Segment Start: Working data

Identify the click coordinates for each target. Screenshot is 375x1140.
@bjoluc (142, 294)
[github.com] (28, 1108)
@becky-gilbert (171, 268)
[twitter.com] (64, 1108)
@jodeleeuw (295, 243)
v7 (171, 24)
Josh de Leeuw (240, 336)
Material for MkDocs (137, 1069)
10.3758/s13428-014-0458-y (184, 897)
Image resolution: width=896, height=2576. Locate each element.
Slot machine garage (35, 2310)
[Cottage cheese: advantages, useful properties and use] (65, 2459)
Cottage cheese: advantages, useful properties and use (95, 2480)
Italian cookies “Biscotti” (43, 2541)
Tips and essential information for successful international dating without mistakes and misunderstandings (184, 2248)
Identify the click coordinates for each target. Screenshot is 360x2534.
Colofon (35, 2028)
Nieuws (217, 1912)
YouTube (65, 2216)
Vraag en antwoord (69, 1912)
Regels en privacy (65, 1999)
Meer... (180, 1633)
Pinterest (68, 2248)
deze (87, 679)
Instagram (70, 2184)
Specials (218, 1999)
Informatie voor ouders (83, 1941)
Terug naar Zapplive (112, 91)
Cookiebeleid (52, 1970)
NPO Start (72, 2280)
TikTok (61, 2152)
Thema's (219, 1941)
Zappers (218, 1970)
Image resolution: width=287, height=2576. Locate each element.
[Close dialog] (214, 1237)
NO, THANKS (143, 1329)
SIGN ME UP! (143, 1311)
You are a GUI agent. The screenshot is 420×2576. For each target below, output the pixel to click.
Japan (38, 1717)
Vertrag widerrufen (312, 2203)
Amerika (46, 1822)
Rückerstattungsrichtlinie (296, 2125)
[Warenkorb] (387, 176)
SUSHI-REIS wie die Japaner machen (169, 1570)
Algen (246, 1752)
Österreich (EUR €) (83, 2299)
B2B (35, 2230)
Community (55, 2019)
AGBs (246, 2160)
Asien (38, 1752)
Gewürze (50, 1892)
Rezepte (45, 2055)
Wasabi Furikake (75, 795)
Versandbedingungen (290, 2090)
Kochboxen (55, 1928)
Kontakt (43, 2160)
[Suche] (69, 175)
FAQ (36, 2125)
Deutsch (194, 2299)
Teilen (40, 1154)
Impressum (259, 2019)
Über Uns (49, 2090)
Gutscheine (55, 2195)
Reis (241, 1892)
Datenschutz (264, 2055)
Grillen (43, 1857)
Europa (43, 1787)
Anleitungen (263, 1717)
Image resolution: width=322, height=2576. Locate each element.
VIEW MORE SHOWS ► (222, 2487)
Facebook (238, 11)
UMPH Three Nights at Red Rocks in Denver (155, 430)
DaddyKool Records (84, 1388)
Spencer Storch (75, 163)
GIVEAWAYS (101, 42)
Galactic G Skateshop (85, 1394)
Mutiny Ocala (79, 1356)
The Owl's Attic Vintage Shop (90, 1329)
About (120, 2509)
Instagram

Segment End: Working data

▸ Work to complete: Reproduce each line above without any alteration.

▸ Answer section:
Identify the click coordinates for each target. Screenshot is 375x1140.
@bjoluc (142, 294)
[github.com] (28, 1108)
@becky-gilbert (171, 268)
[twitter.com] (64, 1108)
@jodeleeuw (295, 243)
v7 (171, 24)
Josh de Leeuw (240, 336)
Material for MkDocs (137, 1069)
10.3758/s13428-014-0458-y (184, 897)
Image resolution: width=896, height=2576. Locate each element.
Slot machine garage (35, 2310)
[Cottage cheese: advantages, useful properties and use] (65, 2459)
Cottage cheese: advantages, useful properties and use (95, 2480)
Italian cookies “Biscotti” (43, 2541)
Tips and essential information for successful international dating without mistakes and misunderstandings (184, 2248)
Identify the click coordinates for each target. Screenshot is 360x2534.
Colofon (35, 2028)
Nieuws (217, 1912)
YouTube (65, 2216)
Vraag en antwoord (69, 1912)
Regels en privacy (65, 1999)
Meer... (180, 1633)
Pinterest (68, 2248)
deze (87, 679)
Instagram (70, 2184)
Specials (218, 1999)
Informatie voor ouders (83, 1941)
Terug naar Zapplive (112, 91)
Cookiebeleid (52, 1970)
NPO Start (72, 2280)
TikTok (61, 2152)
Thema's (219, 1941)
Zappers (218, 1970)
Image resolution: width=287, height=2576. Locate each element.
[Close dialog] (214, 1237)
NO, THANKS (143, 1329)
SIGN ME UP! (143, 1311)
You are a GUI agent. The screenshot is 420×2576. For each target below, output the pixel to click.
Japan (38, 1717)
Vertrag widerrufen (312, 2203)
Amerika (46, 1822)
Rückerstattungsrichtlinie (296, 2125)
[Warenkorb] (387, 176)
SUSHI-REIS wie die Japaner machen (169, 1570)
Algen (246, 1752)
Österreich (EUR €) (83, 2299)
B2B (35, 2230)
Community (55, 2019)
AGBs (246, 2160)
Asien (38, 1752)
Gewürze (50, 1892)
Rezepte (45, 2055)
Wasabi Furikake (75, 795)
Versandbedingungen (290, 2090)
Kochboxen (55, 1928)
Kontakt (43, 2160)
[Suche] (69, 175)
FAQ (36, 2125)
Deutsch (194, 2299)
Teilen (40, 1154)
Impressum (259, 2019)
Über Uns (49, 2090)
Gutscheine (55, 2195)
Reis (241, 1892)
Datenschutz (264, 2055)
Grillen (43, 1857)
Europa (43, 1787)
Anleitungen (263, 1717)
Image resolution: width=322, height=2576. Locate each element.
VIEW MORE SHOWS ► (222, 2487)
Facebook (238, 11)
UMPH Three Nights at Red Rocks in Denver (155, 430)
DaddyKool Records (84, 1388)
Spencer Storch (75, 163)
GIVEAWAYS (101, 42)
Galactic G Skateshop (85, 1394)
Mutiny Ocala (79, 1356)
The Owl's Attic Vintage Shop (90, 1329)
About (120, 2509)
Instagram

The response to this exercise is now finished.